An expert panel discusses improving efficiency for cities and cutting consumption.
Overtaxed power grids, high electric bills, and air quality concerns are bringing energy issues to the forefront of municipal agendas. Investment in efficiency, energy management, and new technologies is needed, but state and federal budgets face funding challenges. As local officials rethink urban energy use for a new century, they have to grapple with the high upfront costs of retrofitting buildings both public and private. At the same time, new technologies and business models offer urban dwellers fresh options for meeting their energy needs. The Atlantic and National Journal will convene a panel of key voices from the nation's cities and leading industries to discuss strategies for reducing energy consumption, increasing efficiency and powering the cities of the future.
Underwritten by: AEEI
Steve Clemons is Washington editor at large for The Atlantic and editor of Atlantic Live. He writes frequently about politics and foreign affairs.
Clemons is a senior fellow and the founder of the American Strategy Program at the New America Foundation, a centrist think tank in Washington, D.C., where he previously served as executive vice president. He writes and speaks frequently about the D.C. political scene, foreign policy, and national security issues, as well as domestic and global economic-policy challenges.
John Hugh "Buddy" Dyer is the 32nd and current mayor of Orlando, Florida, first elected in 2003. He is a member of the United States Democratic Party. Previously he represented Orlando in the Florida State Senate for ten years, including three years when he was the Senate Democratic leader.
For 10 years, Jason Hartke has been a voice in Washington, D.C. for clean energy and the environment. As Vice President of National Policy, Jason works to advance the U.S. Green Building Council's national policy agenda and deliver the integrated environmental, economic and social benefits of green building policy solutions. In addition, he helps establish and oversee USGBC advocacy programs in sustainable communities, green schools and affordable housing. For the past five years, he has managed efforts that helped result in the passage of historic federal investment in green building and a tripling of green building policies at the state and local level. He has also built innovative collaborations with other organizations, such as the Sierra Club, the Center for American Progress, and ICLEI-Local Governments for Sustainability. Among his varied background, Jason served in the Clinton Administration, working in the West Wing of the White House in the Office of Intergovernmental Affairs, a policy and outreach team that serves as the president's liaison to state and local elected officials throughout the country. While there, he promoted the president's policy initiatives and worked closely with governors, mayors, state legislators and other state and local policymakers. As a reporter with the Connection Newspapers, Jason covered state and local politics, real estate, land use, and community affairs, winning multiple awards. Jason serves on the board of the Babylon Project, a small non-profit focused on spurring the uptake of municipal residential retrofitting programs modeled on the success of the seminal program developed in Babylon, N.Y. Jason received his Ph.D. in public policy from George Mason University. He holds a master's degree in journalism and mass communication from the University of North Carolina at Chapel Hill.
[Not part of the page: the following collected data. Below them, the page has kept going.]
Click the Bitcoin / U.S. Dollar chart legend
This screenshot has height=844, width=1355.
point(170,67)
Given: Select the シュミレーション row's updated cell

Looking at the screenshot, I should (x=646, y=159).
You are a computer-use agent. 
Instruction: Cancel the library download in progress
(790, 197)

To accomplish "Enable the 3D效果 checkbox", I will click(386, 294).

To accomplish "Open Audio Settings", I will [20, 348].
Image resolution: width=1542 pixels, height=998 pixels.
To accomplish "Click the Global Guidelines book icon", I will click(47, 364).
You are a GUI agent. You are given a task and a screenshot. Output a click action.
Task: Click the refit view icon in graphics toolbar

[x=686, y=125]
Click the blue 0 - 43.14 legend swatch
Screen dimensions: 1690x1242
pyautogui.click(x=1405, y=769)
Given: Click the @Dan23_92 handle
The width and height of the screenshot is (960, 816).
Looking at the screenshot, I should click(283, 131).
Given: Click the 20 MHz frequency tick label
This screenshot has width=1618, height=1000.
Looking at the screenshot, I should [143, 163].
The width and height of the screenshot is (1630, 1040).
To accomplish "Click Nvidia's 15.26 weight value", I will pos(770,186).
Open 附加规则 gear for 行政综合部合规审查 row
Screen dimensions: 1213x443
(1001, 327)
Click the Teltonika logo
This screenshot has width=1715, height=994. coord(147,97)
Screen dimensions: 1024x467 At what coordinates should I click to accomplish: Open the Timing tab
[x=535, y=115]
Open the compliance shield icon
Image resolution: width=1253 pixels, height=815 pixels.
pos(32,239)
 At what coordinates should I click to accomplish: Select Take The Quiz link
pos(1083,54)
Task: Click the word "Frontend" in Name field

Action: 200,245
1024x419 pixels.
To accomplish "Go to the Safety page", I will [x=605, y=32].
As President, Alex Laskey is responsible for engaging utility and government partners with Opower's purpose and products. He is a highly sought-after speaker at energy-related conferences throughout the US and abroad. In his role as Opower's President, Alex was invited to the White House to meet with President Obama and discuss innovation and job creation in the green economy. Prior to founding Opower, Alex enjoyed a career in politics and policy, serving as a campaign manager, strategist, and public-opinion analyst for several candidates. He provided strategic consulting on several statewide ballot measures for The Nature Conservancy, The Trust for Public Land, and The League of Conservation Voters, and he worked for the White House and on a presidential campaign. Before turning to politics and policy, Alex produced the award-winning feature film, Assisted Living, and worked as the director of new business and strategy for The Romann Group, a New York-based advertising agency. Alex received his BA in History of Science from Harvard.
Mr. McIntire has more than 30 years of international engineering and construction experience. He has the operations and leadership responsibility for the CH2M HILL enterprise. The firm is a recognized global leader in consulting, design, design-build, operations and program management for public and private clients. Mr. McIntire's priorities for the firm are the highest standards of ethical behavior, safety, quality, and a positive client experience. The firm is frequently recognized for its focus on sustainability and work-place satisfaction.
Before being appointed to CEO in January 2009, Mr. McIntire had served as Chief Operating Officer, President and Group Chief Executive for the Energy Client Group, and the President and Group Chief Executive for the Industrial Client Group. Under his leadership, CH2M HILL has expanded its global operations, now serving clients on six continents.
Prior to joining CH2M HILL, Mr. McIntire was an executive at Bechtel Group Inc. Mr. McIntire served on the board of directors, was executive vice president, was a member of the Chairman's Leadership Council, and was President of several of Bechtel's leading, multibillion dollar companies.
Jason Hartke, Vice President of National Policy for the U.S. Green Building Council, argues the green building industry needs to prove the market value of building energy efficiently to American consumers who don't understand energy consumption.